Con el poeta árabe Adonis subí a la Torre de Gálata. La torre es de piedra y no muy alta, su proporción es íntima, apenas se la distingue entre las casas del barrio, pero desde arriba la vista del Cuerno de Oro por un lado, por otro del Bósforo, y más allá del Mármara, todas las mezquitas, la fundición, Topkapi, el mar... En su balcón corre el viento en círculo y despeja la mente, quita el cansancio. En la torre hay un restaurante y por la noche se puede ver bailar la danza del vientre y danzas turcómanas, oír el kanun ... A Adonis le gusta la música y esta visita nos lanzó en busca de cintas populares. Por fin, cerca del Acueducto de Valens, las encontramos en una tienducha perdida. Ahí, en la Torre de Gálata quiero acabar el día. Subo, pues, hasta lo más alto y llego a tiempo para ver cómo las mezquitas de uno y otro lado emiten un último destello rojizo y los barcos y las aguas se someten a la absorción del color por el azul, mientras un astro blanco apunta sobre el barrio de Balat.

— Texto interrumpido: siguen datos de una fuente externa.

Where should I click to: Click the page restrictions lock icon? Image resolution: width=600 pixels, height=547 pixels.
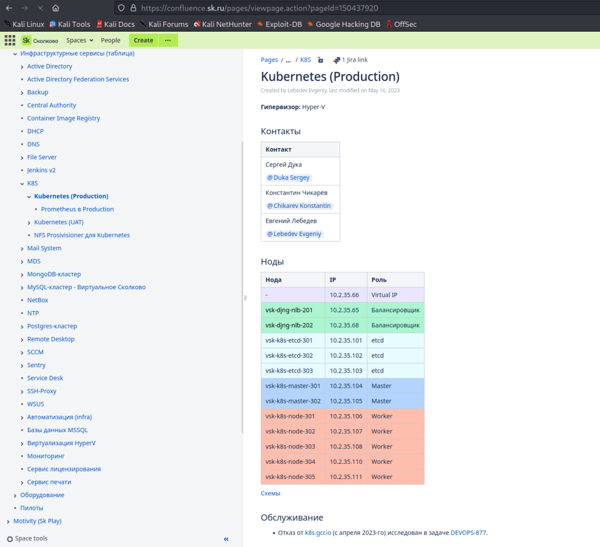[x=321, y=60]
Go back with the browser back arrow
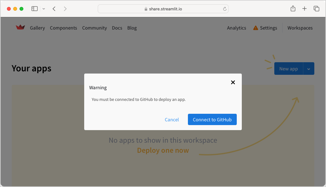 point(54,9)
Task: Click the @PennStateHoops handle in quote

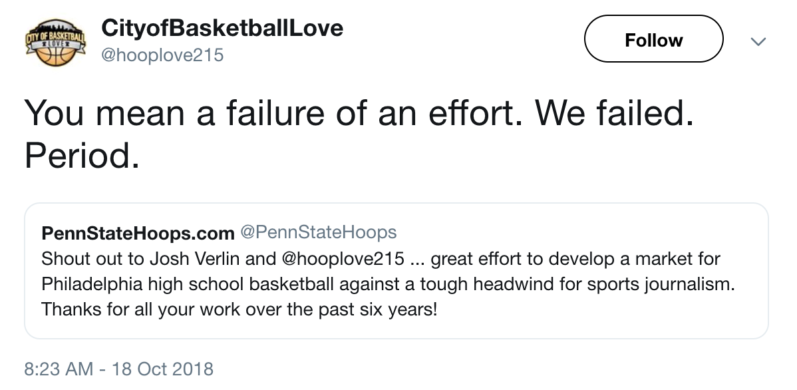Action: click(x=318, y=232)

*Clara Janés. Nació en Barcelona en 1940. Estudió en esaciudad y en Pamplona la licenciatura de Filosofía y Letras. Es Maître ès lettres por la Universidad de París IV Sorbona, en Literatura Comparada.
Cultiva la poesía, la novela, la biografía y el ensayo y se distingue como traductora, particularmente de la lengua checa y de la obra poética de Vladimir Holan y de Jaroslav Seifert. Vetió al español a Marguerite Duras, Nathalie Sarraute, Katherine Mansfi eld y William Golding y, junto con conocedores de sus lenguas, a poetas turcos y persas. En 1992 recibió el Premio de la Fundación Tutav, de Turquía, por la difusión de la poesía turca en España. En 1997, obtuvo el Premio Nacional de Traducción por su obra. En 2000 recibió la Medalla del Mérito de Primera Categoría de la República Checa como traductora y difusora de la literatura de dicho país. En 2004 se le otorgó la Medalla del Mérito en las Bellas Artes en su categoría de oro, de España, y en 2007 por su obra recibió el X Premio de las letras españolas Teresa de Ávila.

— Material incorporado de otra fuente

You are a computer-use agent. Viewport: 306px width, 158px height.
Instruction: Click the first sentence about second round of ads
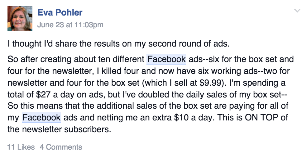pos(119,44)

Su creación poética consta de los libros: Las estrellas vencidas (1964), Límite humano (1974), En busca de Cordelia y Poemas rumanos (1975), Antología personal (1979), Libro de alienaciones (1980), Eros (1981), Vivir (Premio Ciudad de Barcelona 1983), Kampa (1986), Fósiles (1987), Lapidario (1988), Rosas de fuego (1996), Diván del ópalo de fuego (1996), La indetenible quietud (1998), El libro de los pájaro (1999), Arcángel de sombra (1999; Premio Ciudad de Melilla, 1998), Paralajes (2002), Los secretos del bosque (Premio de Jaime Gil de Biedma, 2002), Vilanos (2004), Fractales (2005), Huellas sobre una corteza (2005), Los números oscuros (2006) y Espacios translúcidos (2006 y 2007). Sus libros de ensayo son Cirlot, el no mundo y la poesía imaginal (1996), La palabra y el secreto (1999), El espejo de la noche y A Vladimir Holan en su centenario (2005). Entre otras novelas escribió Los caballos del sueño (1989) y El hombre de Adén (1991), la biografía La vida callada de Federico Mompou (Premio Ciudad de Barcelona 1975); la segunda edición, ampliada, se titula Federico Mompou, vida, textos, documentos (1987), el libro de viajes Sendas de Rumanía (1981), los de memorias Jardín y laberinto (1990) y La voz de Ofelia (2005), y el de relatos Espejos de agua (1997).
Desde 1983 participa en encuentros literarios. Su poesía ha sido traducida a veinte idiomas.